Scikit-learn ought to have robust model persistence

The recommended approach to persist models created using scikit-learn is to pickle the python model object or use the ONNX format.

When saving the model using pickle there is no way of ensuring compatibility with newer (or older) versions of scikit-learn. You are essentially bound to use the model in the exact same environment as the one in which it was created.

When saving the model to the ONNX format it is a one-way process. There is no way to re-create the model object, so you can only use the saved model within the onnxruntime.

From my experience, using scikit-learn version 1.4 to train and save (pickle) a model, there will be a page full of warnings when loading (unplickling) the same model with scikit-learn version 1.6. That is not a reasonable behaviour for a widely used software package.
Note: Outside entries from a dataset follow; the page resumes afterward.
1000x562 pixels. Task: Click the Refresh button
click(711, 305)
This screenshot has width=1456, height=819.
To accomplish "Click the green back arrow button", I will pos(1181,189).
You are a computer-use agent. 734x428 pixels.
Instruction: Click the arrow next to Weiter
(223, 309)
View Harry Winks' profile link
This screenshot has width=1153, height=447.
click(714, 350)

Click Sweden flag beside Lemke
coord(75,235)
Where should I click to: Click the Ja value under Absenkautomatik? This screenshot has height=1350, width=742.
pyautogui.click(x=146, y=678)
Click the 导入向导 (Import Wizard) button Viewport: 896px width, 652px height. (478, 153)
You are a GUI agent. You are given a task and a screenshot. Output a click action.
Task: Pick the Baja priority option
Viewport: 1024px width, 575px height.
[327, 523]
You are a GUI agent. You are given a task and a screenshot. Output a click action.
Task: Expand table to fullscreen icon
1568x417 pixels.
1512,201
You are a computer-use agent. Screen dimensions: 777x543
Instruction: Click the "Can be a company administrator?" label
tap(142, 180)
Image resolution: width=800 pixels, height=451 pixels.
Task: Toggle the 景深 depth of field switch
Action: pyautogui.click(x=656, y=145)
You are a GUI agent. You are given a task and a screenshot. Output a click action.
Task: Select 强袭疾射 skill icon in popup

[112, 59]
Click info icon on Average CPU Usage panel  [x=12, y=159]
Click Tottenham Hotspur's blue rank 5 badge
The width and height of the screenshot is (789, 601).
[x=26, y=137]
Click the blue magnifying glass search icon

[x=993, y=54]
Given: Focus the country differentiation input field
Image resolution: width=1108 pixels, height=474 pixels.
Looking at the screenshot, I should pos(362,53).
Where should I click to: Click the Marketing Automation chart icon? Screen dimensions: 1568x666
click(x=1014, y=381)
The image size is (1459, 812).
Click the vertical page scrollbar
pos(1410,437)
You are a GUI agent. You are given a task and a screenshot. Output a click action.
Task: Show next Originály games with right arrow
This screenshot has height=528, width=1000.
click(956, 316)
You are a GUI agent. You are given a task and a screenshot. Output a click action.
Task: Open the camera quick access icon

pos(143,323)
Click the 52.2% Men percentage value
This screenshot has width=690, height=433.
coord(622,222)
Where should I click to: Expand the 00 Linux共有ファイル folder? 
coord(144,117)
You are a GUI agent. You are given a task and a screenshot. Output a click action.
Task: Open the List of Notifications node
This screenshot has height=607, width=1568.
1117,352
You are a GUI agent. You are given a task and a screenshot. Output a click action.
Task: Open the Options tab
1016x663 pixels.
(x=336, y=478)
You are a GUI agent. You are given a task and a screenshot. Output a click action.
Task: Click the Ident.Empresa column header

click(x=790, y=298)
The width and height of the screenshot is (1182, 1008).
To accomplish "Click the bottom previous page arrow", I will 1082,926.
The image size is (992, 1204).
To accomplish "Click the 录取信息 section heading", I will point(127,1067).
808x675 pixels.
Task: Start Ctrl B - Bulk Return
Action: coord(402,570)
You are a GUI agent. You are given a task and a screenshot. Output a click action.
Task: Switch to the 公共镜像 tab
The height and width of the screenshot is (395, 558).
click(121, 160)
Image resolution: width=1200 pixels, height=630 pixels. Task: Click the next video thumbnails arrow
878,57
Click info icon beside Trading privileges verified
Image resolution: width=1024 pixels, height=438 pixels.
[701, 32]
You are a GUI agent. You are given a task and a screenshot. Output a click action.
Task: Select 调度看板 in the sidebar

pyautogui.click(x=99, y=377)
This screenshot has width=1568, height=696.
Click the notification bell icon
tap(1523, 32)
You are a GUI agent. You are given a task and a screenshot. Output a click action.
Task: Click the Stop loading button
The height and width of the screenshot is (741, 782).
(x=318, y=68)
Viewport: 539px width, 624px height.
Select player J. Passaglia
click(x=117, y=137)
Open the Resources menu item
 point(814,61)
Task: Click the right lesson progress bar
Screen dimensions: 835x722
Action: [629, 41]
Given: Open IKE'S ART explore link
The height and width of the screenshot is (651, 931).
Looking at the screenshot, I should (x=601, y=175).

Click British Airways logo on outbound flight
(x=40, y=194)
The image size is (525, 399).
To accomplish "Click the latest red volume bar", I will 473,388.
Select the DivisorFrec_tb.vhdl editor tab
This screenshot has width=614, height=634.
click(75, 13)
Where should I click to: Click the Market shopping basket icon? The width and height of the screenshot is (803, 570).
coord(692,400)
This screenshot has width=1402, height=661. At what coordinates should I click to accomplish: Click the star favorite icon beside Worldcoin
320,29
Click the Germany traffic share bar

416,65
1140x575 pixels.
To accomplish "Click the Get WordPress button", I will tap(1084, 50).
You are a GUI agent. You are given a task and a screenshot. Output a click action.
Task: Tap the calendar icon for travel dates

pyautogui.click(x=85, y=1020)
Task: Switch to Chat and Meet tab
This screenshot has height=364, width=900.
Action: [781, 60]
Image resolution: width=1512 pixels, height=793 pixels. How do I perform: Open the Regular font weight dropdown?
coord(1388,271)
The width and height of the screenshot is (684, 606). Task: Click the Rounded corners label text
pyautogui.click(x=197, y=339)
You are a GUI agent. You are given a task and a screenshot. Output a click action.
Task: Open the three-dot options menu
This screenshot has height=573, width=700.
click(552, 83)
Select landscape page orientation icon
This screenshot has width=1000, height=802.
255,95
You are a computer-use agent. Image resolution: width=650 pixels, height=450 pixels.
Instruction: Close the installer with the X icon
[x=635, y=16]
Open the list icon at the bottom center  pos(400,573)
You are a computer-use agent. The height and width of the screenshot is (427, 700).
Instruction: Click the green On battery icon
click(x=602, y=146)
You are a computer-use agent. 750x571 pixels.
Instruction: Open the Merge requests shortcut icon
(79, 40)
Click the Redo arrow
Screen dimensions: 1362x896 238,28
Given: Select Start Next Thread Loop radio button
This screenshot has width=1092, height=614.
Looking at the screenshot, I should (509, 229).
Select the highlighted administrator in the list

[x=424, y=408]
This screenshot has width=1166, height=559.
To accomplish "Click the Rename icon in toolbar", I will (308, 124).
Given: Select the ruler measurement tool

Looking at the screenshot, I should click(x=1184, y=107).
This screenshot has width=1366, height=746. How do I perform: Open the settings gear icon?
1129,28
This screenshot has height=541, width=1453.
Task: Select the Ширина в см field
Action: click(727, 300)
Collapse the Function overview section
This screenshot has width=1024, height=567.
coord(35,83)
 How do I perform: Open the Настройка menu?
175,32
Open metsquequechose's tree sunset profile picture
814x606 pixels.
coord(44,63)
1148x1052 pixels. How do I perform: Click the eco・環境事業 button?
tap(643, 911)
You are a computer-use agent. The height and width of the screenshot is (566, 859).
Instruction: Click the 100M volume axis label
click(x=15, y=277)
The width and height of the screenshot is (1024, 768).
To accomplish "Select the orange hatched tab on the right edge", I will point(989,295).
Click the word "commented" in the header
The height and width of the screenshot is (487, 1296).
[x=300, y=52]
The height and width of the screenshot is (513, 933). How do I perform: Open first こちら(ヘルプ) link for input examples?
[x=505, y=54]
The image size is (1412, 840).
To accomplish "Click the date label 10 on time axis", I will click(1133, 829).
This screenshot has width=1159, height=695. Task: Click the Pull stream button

The recommended approach to persisting models seems very limiting, considering that scikit-learn models are basically defined by simple numerical parameters.

I cannot think of a good reason why each model class can't have a persistence function, e.g., a function that returns a python dict with model parameters that can be pickled or saved in JSON format. And reversely, that all model classes have a load/initialiser function that can re-create the object from a dict with model parameters.

Such persistence function should of course be created in a robust, future proof and backward compatible way, so that the models can be saved and loaded across multiple versions of scikit-learn (within reasonable limits, e.g., allowing for breaking changes with major releases).

Apparently, I am not the only one rooting for this. But, according to a maintainer, based on previous discussions: "the general agreement was that it is out of the scope of the scikit-learn project for the sake of keeping maintenance costs under control."